Digital electronic systems typically utilize very large scale integrated circuit ("VLSI") blocks. VLSI blocks, are interconnected to each other within an electronic system by electronic conductors that act as transmission lines. Digital HI and LO signals are represented by two distinct voltage levels presented on the conductors. A "driver" forming part of one VLSI block couples a transmitting VLSI block to the transmission lines. Similarly, a "receiver" forming part of a receiving VLSI block, couples the receiving VLSI block to the lines. Each driver and receiver typically comprises a plurality of transistors formed on the respective VLSI blocks.
The transistors forming the drivers and receivers are coupled to ground points on the VLSI blocks. These ground points, however, are not at the same potential as the external ground potential of the VLSI packages. Drivers are coupled to the external ground connection through a package impedance. This package impedance typically has resistive, inductive, and capacitive components and is therefore a source of electrical noise present when a driver output switches from LO to HI or HI to LO. This noise is typically referred to as a "ground bounce".
At the receiver, binary HI and LO signals are typically distinguished by their voltage levels relative to the receiver package ground. Signals that exceed a threshold voltage level represent a digital HI while signals that fall beneath another threshold voltage represent a digital LO. As will be appreciated, the presence of noise from the transitioning signal at the transmitter, may cause a signal not intended to cross a threshold to cross this threshold, as sensed at a receiver.
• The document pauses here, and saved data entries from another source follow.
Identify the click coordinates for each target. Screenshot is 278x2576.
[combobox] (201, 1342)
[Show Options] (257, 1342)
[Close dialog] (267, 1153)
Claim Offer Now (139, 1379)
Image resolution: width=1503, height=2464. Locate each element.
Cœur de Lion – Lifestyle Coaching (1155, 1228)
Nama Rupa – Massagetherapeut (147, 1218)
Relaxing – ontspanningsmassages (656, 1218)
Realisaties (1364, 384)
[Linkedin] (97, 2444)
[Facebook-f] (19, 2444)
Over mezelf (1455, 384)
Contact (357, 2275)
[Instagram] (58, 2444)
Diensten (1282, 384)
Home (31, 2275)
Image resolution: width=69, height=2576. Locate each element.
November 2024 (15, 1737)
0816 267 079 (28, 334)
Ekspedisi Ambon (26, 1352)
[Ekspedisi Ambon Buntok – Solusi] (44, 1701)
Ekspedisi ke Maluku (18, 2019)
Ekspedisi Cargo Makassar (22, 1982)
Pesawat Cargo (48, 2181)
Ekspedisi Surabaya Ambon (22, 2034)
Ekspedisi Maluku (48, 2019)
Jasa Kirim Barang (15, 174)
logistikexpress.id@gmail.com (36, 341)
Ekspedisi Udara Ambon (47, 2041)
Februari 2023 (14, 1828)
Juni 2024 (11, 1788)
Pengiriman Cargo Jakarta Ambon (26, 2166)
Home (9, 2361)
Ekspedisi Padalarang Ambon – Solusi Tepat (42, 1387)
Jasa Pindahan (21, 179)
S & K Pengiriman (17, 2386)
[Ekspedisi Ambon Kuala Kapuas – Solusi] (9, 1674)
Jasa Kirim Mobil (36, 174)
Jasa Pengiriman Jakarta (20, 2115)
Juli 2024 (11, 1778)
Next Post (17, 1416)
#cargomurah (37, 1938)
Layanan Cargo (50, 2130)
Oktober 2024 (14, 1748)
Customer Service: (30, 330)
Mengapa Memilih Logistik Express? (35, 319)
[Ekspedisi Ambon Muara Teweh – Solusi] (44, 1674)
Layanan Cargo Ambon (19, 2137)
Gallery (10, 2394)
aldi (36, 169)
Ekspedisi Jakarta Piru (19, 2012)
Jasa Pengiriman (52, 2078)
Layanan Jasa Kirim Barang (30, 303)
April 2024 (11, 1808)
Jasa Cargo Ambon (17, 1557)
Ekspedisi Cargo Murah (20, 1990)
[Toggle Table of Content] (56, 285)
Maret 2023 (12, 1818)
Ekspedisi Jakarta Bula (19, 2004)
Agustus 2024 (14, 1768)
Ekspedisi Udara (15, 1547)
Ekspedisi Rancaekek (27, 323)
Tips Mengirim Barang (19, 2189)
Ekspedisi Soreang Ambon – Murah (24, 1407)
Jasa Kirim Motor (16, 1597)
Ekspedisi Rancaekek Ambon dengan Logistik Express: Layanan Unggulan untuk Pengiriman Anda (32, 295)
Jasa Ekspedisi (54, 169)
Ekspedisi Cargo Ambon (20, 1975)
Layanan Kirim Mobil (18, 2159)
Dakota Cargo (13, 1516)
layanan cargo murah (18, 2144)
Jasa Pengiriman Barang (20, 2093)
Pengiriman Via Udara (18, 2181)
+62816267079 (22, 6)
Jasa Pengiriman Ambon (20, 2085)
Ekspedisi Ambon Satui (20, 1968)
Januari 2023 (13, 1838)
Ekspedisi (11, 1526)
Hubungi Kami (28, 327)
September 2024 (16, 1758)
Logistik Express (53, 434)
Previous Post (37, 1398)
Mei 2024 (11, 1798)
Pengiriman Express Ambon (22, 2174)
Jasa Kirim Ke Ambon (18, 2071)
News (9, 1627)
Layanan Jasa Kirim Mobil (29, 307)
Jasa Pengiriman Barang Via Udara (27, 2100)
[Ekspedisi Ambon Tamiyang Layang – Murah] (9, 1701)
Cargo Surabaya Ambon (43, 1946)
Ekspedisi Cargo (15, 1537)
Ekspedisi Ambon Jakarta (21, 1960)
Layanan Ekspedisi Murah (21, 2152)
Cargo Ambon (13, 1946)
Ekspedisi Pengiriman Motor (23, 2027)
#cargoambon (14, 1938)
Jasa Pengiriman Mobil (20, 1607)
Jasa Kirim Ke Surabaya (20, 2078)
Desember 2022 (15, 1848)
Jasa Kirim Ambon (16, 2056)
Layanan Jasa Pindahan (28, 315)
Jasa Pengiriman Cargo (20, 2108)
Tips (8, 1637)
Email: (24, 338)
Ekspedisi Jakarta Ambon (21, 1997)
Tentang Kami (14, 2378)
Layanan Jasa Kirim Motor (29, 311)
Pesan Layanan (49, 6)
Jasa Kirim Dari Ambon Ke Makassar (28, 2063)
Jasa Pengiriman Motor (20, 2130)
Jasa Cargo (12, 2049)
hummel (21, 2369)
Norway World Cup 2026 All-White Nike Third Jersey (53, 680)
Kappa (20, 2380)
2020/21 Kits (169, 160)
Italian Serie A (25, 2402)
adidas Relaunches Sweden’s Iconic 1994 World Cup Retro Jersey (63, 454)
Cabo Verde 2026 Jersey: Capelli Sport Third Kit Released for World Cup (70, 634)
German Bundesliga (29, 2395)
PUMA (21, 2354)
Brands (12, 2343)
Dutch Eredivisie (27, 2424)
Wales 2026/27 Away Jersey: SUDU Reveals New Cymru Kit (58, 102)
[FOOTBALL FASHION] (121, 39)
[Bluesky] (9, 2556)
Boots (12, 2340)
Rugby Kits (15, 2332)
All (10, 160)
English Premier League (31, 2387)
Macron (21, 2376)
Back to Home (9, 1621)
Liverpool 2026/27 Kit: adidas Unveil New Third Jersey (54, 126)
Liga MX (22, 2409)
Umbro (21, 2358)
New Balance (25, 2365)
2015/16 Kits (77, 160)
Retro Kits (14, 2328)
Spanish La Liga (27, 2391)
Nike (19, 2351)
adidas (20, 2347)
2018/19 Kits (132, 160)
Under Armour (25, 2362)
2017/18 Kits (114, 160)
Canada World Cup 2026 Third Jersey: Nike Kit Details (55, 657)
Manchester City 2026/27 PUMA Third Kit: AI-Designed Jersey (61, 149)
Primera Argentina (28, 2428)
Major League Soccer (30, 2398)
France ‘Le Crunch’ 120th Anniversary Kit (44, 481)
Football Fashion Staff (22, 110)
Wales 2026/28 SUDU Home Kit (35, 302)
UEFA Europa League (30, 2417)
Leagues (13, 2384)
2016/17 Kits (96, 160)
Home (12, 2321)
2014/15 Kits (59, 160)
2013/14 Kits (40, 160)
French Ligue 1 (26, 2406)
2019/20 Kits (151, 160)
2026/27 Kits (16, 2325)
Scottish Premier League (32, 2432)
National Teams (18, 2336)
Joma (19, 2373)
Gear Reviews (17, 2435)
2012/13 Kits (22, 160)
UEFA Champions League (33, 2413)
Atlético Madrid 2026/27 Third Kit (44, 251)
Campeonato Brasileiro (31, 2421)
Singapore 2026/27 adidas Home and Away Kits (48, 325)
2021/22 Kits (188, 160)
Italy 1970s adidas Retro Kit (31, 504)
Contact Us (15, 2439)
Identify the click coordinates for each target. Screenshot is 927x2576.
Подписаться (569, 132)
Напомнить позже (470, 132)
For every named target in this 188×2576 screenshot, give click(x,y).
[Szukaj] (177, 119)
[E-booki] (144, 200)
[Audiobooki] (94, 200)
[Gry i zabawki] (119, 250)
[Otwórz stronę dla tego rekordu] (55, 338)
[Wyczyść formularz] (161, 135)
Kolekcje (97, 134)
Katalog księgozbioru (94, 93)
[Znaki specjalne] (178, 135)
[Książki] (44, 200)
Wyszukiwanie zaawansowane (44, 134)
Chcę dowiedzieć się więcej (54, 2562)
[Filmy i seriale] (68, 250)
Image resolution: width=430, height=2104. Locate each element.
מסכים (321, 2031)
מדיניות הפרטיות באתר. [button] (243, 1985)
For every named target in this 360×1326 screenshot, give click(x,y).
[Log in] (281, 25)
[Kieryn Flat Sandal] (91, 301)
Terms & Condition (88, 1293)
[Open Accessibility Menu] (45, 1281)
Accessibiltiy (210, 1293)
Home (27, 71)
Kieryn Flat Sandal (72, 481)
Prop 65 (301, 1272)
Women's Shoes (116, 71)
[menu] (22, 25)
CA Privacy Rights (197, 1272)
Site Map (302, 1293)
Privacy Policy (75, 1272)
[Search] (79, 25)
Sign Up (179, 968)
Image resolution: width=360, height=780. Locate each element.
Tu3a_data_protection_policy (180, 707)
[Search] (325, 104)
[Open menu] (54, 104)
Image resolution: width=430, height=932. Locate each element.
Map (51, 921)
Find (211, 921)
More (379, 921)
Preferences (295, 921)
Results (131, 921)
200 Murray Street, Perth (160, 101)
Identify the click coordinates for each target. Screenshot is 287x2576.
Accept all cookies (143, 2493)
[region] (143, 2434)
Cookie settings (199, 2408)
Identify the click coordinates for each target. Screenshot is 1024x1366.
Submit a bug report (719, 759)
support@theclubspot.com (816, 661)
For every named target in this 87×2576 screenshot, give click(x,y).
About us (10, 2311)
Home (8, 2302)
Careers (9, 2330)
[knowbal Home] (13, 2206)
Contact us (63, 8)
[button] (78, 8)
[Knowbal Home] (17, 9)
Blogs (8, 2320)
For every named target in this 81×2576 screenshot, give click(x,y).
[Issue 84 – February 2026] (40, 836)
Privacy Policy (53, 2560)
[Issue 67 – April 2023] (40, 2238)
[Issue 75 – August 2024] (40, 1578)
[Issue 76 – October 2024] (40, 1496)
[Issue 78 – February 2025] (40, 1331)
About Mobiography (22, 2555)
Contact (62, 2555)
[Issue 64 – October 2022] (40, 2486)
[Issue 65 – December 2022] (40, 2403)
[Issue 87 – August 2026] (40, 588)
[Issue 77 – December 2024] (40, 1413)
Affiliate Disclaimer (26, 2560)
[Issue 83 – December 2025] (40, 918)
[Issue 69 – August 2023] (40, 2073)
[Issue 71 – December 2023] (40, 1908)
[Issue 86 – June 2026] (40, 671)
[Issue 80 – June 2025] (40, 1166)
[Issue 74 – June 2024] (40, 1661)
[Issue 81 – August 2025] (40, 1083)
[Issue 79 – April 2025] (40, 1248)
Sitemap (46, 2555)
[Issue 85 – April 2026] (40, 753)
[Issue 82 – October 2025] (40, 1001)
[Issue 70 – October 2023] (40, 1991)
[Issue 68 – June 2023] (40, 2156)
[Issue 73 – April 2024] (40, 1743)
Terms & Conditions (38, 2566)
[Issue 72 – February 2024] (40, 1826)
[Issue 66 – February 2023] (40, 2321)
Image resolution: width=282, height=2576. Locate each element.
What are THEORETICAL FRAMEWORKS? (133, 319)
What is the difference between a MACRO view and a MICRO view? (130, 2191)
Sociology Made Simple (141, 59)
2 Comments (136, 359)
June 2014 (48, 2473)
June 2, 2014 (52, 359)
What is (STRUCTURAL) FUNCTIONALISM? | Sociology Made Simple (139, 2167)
This, in turn, may lead to errors in the received signal.
Numerous digital drivers and receivers address this problem. For example, the gunning transceiver logic ("GTL") family as more particularly described in U.S. Pat. No. 5,023,488 uses low voltage swings that reduce transient effects of parasitic impedances, including package impedances. As well, this patent discloses clamping the drain to source of a GTL driver to reduce the rate at which current is drawn so as to provide increased damping for noise due to transient voltages.
Still other logic families use differential outputs. As the effect of parasitic impedances is the same for both outputs of a differential pair, differential signals naturally reject common mode noise. Differential signals, however, require double the number of outputs for a transmitting VLSI block; double the number of transmission lines interconnecting the transmitting VLSI block to the receiving VLSI block; and double the number of inputs at the receiving VLSI block. As will be appreciated, it would often be desirable to eliminate these extra inputs, outputs and interconnects.
Accordingly, an alternative to known approaches to reduce the effects of package impedance in digital transmitters and receivers is desirable.